# A new shirt design I'm working on.



## zombiesniper (Jun 25, 2020)

Still needs some cleanup.


----------



## tirediron (Jun 25, 2020)

If I understand all of it, do I get a free one?


----------



## Tropicalmemories (Jun 26, 2020)

I shoot Fuji - so can just twiddle the knobs when I want to mess up my settings.

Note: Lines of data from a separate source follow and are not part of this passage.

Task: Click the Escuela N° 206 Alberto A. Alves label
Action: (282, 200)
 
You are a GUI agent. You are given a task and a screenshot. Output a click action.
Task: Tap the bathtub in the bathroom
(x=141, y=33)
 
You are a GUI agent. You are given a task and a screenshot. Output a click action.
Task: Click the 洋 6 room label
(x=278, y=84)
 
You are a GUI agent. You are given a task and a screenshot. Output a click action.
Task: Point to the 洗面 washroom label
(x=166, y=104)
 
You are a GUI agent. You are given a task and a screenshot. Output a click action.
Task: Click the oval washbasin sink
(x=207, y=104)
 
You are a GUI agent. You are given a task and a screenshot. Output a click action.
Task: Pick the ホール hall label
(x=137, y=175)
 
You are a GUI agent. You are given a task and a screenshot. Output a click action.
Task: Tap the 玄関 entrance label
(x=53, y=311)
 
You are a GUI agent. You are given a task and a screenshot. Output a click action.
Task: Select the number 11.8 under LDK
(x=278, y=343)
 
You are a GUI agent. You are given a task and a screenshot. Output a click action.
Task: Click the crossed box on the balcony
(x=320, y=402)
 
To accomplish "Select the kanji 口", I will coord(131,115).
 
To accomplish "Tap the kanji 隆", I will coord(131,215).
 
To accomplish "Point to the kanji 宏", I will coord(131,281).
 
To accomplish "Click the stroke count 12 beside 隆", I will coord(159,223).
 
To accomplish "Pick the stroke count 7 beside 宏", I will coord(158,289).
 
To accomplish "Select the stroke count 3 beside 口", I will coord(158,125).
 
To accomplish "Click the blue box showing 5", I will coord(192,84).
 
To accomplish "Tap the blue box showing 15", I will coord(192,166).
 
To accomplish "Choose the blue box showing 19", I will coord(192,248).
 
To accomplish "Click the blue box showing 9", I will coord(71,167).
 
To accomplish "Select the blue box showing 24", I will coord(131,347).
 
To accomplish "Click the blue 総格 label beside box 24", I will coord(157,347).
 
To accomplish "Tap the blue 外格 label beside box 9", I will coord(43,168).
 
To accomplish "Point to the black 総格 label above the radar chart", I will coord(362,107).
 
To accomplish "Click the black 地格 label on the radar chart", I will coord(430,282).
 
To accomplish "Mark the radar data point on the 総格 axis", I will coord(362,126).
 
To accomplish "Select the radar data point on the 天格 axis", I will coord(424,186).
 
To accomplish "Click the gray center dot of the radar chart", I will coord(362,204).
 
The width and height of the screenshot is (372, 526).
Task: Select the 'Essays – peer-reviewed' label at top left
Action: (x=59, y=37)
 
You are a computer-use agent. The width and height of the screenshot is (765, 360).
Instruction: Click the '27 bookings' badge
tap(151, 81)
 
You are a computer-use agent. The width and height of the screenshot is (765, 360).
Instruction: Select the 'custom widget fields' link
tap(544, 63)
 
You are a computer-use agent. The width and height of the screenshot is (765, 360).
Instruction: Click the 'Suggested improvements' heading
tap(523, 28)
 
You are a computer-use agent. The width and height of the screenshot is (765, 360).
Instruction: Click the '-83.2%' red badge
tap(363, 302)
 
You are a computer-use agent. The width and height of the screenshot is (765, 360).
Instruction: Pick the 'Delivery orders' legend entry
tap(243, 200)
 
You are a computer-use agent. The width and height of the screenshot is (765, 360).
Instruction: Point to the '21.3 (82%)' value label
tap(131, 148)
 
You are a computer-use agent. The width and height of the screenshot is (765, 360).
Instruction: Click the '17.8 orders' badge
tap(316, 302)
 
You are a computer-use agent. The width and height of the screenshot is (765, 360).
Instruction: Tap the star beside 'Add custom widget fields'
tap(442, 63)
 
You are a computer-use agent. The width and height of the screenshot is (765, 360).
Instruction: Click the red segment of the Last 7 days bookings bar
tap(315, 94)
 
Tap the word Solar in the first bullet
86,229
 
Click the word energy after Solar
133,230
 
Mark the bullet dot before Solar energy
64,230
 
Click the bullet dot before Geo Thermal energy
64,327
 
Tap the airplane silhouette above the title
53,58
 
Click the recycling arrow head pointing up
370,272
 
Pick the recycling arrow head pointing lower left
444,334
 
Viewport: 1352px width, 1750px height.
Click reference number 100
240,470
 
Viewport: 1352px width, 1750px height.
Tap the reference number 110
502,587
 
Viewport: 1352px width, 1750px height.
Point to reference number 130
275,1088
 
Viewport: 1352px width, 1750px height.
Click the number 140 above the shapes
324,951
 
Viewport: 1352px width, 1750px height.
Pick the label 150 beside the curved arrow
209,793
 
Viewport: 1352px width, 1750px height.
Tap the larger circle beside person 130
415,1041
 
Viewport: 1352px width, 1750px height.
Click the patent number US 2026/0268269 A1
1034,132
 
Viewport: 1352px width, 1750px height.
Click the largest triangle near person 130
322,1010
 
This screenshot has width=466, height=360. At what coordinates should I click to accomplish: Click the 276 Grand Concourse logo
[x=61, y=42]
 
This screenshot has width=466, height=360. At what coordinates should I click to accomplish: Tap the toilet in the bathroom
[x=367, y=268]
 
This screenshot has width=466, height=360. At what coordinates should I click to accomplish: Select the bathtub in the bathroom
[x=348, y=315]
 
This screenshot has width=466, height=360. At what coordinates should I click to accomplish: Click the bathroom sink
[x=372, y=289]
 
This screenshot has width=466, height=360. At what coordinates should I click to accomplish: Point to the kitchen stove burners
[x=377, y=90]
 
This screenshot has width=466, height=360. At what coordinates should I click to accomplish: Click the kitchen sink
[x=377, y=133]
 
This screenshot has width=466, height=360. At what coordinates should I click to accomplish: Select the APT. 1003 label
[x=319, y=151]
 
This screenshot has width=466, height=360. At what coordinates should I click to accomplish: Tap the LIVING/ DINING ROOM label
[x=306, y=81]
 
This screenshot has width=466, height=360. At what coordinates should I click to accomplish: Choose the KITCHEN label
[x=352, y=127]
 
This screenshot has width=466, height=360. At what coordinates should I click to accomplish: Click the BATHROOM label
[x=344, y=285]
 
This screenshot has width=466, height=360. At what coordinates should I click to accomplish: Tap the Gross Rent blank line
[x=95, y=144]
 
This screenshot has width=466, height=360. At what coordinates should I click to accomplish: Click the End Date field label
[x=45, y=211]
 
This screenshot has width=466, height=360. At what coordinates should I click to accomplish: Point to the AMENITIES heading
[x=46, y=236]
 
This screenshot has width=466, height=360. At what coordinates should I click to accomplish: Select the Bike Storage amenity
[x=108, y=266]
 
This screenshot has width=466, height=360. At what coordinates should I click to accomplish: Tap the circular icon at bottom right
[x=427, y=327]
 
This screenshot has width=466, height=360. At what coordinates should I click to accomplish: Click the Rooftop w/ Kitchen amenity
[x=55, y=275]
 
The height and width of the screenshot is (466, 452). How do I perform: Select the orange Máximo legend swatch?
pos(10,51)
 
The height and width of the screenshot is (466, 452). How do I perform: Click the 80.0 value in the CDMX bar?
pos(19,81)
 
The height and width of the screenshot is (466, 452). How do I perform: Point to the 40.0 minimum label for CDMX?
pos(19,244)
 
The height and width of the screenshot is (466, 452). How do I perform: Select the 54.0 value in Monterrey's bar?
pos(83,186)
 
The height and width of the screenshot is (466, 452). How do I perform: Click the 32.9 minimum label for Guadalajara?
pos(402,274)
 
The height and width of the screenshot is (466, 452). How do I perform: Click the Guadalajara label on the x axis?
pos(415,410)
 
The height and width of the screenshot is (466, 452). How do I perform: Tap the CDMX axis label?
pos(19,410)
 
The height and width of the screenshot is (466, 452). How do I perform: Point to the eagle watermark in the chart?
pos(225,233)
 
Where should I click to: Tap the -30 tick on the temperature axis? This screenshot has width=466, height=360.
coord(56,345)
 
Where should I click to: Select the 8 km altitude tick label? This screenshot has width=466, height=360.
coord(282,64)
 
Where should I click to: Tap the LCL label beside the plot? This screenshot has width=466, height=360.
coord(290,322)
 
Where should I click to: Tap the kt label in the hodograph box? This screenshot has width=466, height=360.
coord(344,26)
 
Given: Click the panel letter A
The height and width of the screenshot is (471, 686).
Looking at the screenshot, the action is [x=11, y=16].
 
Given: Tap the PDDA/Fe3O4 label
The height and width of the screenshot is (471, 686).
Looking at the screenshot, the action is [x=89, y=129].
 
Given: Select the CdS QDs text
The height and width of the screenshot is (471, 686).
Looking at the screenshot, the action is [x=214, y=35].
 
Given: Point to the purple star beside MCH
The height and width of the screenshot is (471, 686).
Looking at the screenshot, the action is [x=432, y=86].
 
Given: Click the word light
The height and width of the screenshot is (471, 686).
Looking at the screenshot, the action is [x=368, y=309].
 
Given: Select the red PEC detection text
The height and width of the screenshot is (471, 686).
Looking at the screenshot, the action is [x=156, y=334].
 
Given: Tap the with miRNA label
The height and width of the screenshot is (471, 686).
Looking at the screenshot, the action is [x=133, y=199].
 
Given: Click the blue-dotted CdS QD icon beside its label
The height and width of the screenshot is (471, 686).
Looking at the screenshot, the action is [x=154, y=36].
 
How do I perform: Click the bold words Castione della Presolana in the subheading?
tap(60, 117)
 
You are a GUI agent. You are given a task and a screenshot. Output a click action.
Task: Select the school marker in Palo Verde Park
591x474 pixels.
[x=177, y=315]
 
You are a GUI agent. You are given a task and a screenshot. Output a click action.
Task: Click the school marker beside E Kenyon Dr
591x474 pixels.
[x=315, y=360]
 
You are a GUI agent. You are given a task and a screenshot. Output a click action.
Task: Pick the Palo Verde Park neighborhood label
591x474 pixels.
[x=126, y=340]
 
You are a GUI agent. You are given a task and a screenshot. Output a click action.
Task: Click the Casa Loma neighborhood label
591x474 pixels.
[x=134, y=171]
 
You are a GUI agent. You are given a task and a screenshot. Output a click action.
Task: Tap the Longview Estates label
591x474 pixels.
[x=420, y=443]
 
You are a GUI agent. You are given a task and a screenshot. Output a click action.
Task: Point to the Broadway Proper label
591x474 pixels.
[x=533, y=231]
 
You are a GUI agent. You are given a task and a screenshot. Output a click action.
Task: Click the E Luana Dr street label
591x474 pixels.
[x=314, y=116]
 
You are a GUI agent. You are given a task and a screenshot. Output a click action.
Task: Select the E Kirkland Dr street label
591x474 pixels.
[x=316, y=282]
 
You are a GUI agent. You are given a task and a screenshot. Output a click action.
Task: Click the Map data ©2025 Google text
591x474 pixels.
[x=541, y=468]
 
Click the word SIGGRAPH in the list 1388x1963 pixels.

But I do miss my old Lumix 'blue button' - when I completely messed up the settings and everything went black, you could push the blue button and it would reset everything to auto.


----------



## Original katomi (Jun 26, 2020)

I like it 
Here in the uk there is a series of t shirts for photographers my fave is
Oh crop with the crop symbol above
I used to sail and being disabled I made a t shirt with all the versions 
Of disabled /restricted in ability to manoeuvre symbols I could find on


----------



## Original katomi (Jun 26, 2020)

Just typed photography symbol t shirt into amazon...spoilt for choice


----------



## terry_g (Jun 26, 2020)

You could add the "restore factory settings screen" at the bottom.


----------



## K9Kirk (Jun 26, 2020)

Not bad. You could also do one with a colored histogram saying the same thing or something silly like maybe ... "Do I choose the red hill or the blue hill???" (I said it first.)


----------



## zombiesniper (Jun 26, 2020)

Test shirt.

Still need to clean up a couple of things.


----------



## Mike Drone (Jun 26, 2020)

Let me know where and how much. =]

Uhh.. without breaking any forum rules of course. =]


----------



## Original katomi (Jun 27, 2020)

Nice


----------



## K9Kirk (Jun 27, 2020)

The white on grey looks good. GL selling them.


----------



## zombiesniper (Jun 27, 2020)

Thank you.


----------



## jcdeboever (Jun 27, 2020)

I shoot in Aperture Priority mode... I couldn't wear it.


----------



## pjaye (Jun 27, 2020)

Love it (I think that's the third time you've heard me say that). Are you using an iron or the easy press? I haven't ventured into iron on yet. Still trying to master permanent vinyl.


----------



## zombiesniper (Jun 27, 2020)

I have a shirt/plate and mug press. Cheaper and more versatile than the Cricut stuff.


----------



## zombiesniper (Jun 29, 2020)

This is the press I use.


----------



## Wonderfe (Feb 8, 2021)

If I understand everything, will you give me a T-shirt?


----------



## Jeff15 (Feb 8, 2021)

Don't you think its a little over complicated....


----------



## zombiesniper (Feb 8, 2021)

Tomatess said:


> How long have you been doing this?


Why does it matter?



Jeff15 said:


> Don't you think its a little over complicated....


That's kind of the point. It's the back of a DSLR camera screen.


----------



## zombiesniper (Feb 8, 2021)

Wonderfe said:


> If I understand everything, will you give me a T-shirt?



Nope but since you don't like the press I use I can only guess you have one, and the ability to make your own.


----------



## Jeff15 (Feb 8, 2021)

My brain hurts looking at all that information......


----------



## Space Face (Feb 9, 2021)

zombiesniper said:


> Tomatess said:
> 
> 
> > How long have you been doing this?
> ...



That's how I took it.  Clue is in the title.


----------



## Dean_Gretsch (Feb 9, 2021)

Are you using Design Space? I thought I was the only macho male with a Cricut


----------



## zombiesniper (Feb 9, 2021)

Yes. I use it for various quick projects.


----------



## Original katomi (Feb 9, 2021)

Do you do the 
Oh Crop! Version lol


----------